Resize a Linux virtual machine using CLI 2.0

After you provision a virtual machine (VM), you can scale the VM up or down by changing the VM size. In some cases, you must deallocate the VM first. You need to deallocate the VM if the desired size is not available on the hardware cluster that is hosting the VM. This article details how to resize a Linux VM with the Azure CLI 2.0.

Resize a VM

To resize a VM, you need the latest Azure CLI 2.0 installed and logged in to an Azure account using az login.

  1. View the list of available VM sizes on the hardware cluster where the VM is hosted with az vm list-vm-resize-options. The following example lists VM sizes for the VM named myVM in the resource group myResourceGroup region:

    az vm list-vm-resize-options --resource-group myResourceGroup --name myVM --output table
    
  2. If the desired VM size is listed, resize the VM with az vm resize. The following example resizes the VM named myVM to the Standard_DS3_v2 size:

    az vm resize --resource-group myResourceGroup --name myVM --size Standard_DS3_v2
    

    The VM restarts during this process. After the restart, your existing OS and data disks are remapped. Anything on the temporary disk is lost.

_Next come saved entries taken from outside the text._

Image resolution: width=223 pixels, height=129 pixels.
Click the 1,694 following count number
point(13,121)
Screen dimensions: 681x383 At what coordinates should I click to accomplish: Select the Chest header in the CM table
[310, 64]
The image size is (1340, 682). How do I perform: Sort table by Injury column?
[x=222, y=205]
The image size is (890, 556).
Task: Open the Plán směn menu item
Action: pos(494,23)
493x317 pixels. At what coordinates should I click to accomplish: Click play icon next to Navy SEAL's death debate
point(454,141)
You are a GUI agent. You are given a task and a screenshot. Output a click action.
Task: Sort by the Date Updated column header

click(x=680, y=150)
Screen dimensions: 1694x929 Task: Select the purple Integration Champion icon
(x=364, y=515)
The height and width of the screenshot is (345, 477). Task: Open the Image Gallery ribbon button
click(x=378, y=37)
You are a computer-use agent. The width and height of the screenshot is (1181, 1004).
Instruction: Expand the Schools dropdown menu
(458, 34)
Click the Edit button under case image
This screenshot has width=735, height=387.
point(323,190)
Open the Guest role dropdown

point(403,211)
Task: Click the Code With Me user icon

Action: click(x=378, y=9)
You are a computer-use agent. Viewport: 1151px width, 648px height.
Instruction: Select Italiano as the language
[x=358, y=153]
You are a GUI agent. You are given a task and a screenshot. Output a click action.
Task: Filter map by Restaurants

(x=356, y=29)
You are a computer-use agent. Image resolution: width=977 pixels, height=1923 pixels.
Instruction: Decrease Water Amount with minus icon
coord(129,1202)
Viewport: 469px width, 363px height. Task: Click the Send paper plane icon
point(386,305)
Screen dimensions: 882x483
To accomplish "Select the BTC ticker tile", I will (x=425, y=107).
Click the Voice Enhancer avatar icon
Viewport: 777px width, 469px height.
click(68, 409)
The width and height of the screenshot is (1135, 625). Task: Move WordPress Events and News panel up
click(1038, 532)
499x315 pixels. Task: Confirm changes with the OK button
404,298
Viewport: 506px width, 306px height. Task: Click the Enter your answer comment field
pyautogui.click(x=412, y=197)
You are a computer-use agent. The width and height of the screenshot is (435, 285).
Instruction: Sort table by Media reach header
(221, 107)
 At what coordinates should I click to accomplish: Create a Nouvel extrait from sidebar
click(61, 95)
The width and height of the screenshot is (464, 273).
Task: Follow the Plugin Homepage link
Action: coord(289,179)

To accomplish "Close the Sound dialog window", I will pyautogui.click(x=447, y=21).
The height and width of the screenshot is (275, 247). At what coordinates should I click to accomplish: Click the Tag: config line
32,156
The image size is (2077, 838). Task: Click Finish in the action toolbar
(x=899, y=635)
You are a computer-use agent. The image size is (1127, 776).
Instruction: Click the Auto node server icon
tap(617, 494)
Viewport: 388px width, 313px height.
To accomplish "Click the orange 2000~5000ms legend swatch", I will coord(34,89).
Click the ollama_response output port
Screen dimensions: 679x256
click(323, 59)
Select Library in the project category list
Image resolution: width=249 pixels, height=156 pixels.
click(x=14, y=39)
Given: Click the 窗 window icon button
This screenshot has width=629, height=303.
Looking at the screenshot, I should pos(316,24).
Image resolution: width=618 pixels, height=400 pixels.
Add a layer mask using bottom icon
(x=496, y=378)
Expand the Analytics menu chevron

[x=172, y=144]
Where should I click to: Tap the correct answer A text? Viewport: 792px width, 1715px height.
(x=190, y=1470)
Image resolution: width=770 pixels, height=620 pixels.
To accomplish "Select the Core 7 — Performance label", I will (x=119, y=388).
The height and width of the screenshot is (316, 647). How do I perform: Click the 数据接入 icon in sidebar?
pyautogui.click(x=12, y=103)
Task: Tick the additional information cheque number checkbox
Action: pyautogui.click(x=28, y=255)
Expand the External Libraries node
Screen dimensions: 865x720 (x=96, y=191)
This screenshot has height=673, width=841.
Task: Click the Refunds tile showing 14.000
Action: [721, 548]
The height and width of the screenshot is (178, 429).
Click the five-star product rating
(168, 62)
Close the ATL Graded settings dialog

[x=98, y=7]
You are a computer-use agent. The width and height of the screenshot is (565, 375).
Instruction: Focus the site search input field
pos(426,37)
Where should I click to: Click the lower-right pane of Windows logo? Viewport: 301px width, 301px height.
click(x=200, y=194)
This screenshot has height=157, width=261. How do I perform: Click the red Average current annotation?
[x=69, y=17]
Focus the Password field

  3. If the desired VM size is not listed, you need to first deallocate the VM with az vm deallocate. This process allows the VM to then be resized to any size available that the region supports and then started. The following steps deallocate, resize, and then start the VM named myVM in the resource group named myResourceGroup:

    az vm deallocate --resource-group myResourceGroup --name myVM
    az vm resize --resource-group myResourceGroup --name myVM --size Standard_DS3_v2
    az vm start --resource-group myResourceGroup --name myVM
    

    Warning

    Deallocating the VM also releases any dynamic IP addresses assigned to the VM. The OS and data disks are not affected.